The project reproduces, analyzes, and extends the ETH Zurich Robotic World Model pipeline for quadruped locomotion, with the eventual target of deploying it on the Unitree Go2 platform on real hardware.

The near-term goal is not to run training at scale. The near-term goal is to understand the published implementation deeply enough that each stage can be validated, documented, modified, and later scaled to stronger hardware. Reproduction comes before extension; extension comes before contribution.

Success for the project, in order:

The RWM pipeline is reproduced on lab hardware and matches the published results within reasonable margin.
The RWM-U pipeline is activated, validated, and produces a policy that meaningfully exploits the uncertainty signal.
The pipeline is ported to the Unitree Go2 platform in simulation.
The Go2 pipeline is deployed on real hardware.
At least one extension or contribution is identified and implemented on top of this foundation.

Why these two papers, in this order¶

The two papers form a coherent research arc rather than two independent works.

The first paper introduces a world model that supports stable autoregressive prediction and uses it for online policy optimization. The paper's own stated limitations identify two gaps: training requires online environment interaction, and the method has no explicit uncertainty handling. The second paper addresses both. It augments the world model with bootstrap-ensemble uncertainty estimation that propagates through long rollouts, then combines it with an uncertainty-penalized PPO objective to make the pipeline work in the fully offline setting.

Reading them in this order matters for the project. The RWM-U codebase, machinery, and configuration are extensions of RWM rather than a parallel approach. The same upstream codebase implements both, with a small set of configuration parameters switching between the two paths. Attempting to understand RWM-U without first understanding RWM produces analysis that misses where the extension is and is not active.

Why start with ANYmal-D before Go2¶

The published implementation is configured around an ANYmal-D locomotion task. Both papers report their main results on this platform.

Starting with ANYmal-D separates two sources of risk. Method risk (does the pipeline run, does it learn, does it match the paper) is verified on the platform the paper targets. Embodiment risk (joint ordering, action ranges, sensor differences, reward shaping) is then introduced separately when the project transitions to Go2. If both were tackled at once, debugging a failure would require disentangling whether the issue is in the method or in the embodiment transfer, which is more costly than addressing them sequentially.

What this project is not¶

Stating the scope boundaries explicitly avoids confusion about what the work commits to.

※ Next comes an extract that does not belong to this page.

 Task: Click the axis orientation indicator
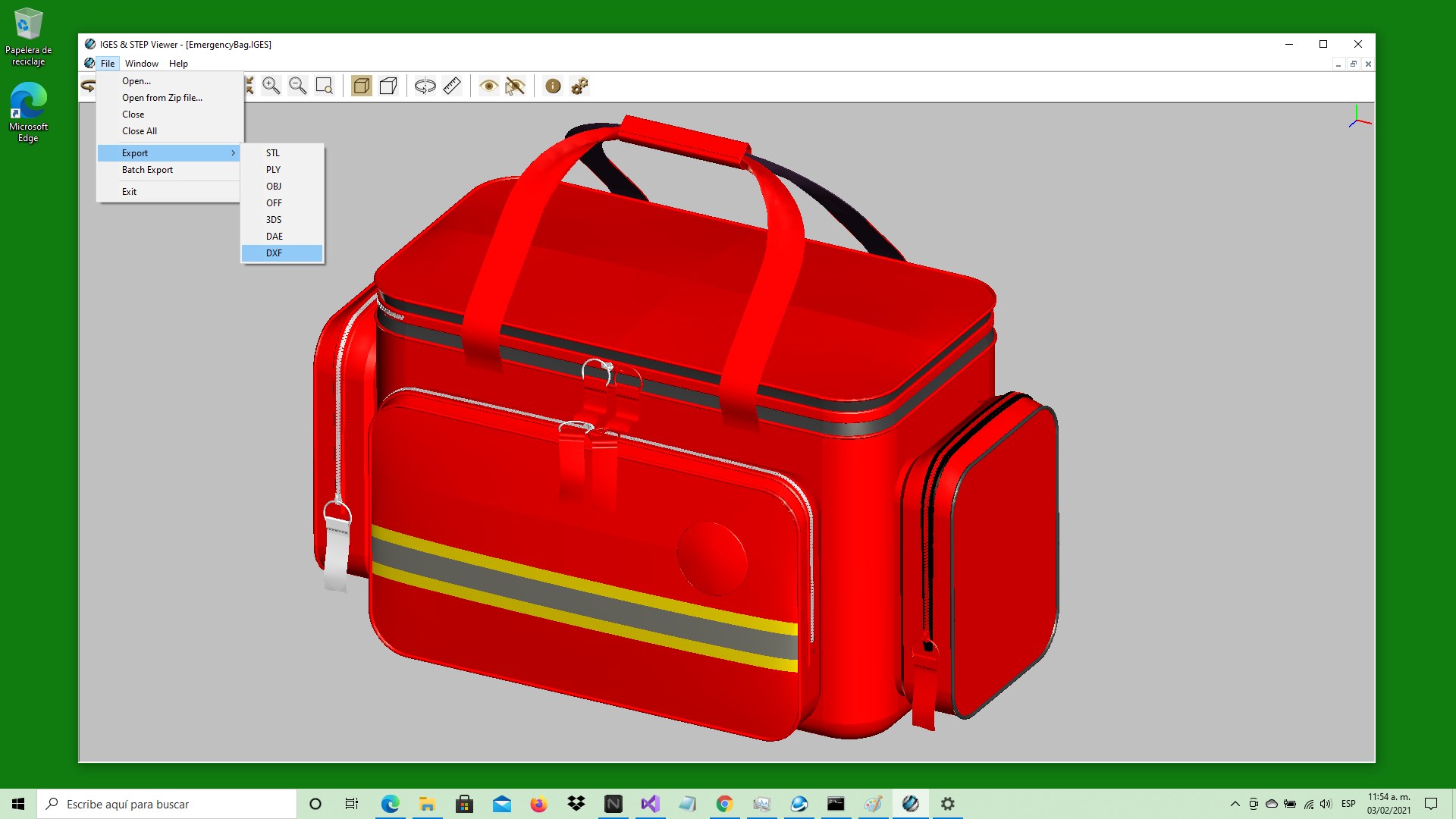(x=1358, y=118)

The project does not contribute new methods to RWM or RWM-U as published. The contribution phase comes after reproduction, extension, and Go2 deployment; the form of the contribution is intentionally not fixed in advance.
The project does not currently train from scratch on a Go2 simulation. ANYmal-D is the validation platform until the embodiment transition is planned.
The project does not modify Isaac Lab. The submodule strategy treats it as upstream infrastructure, with project-specific changes confined to the two forked codebases that do warrant modification.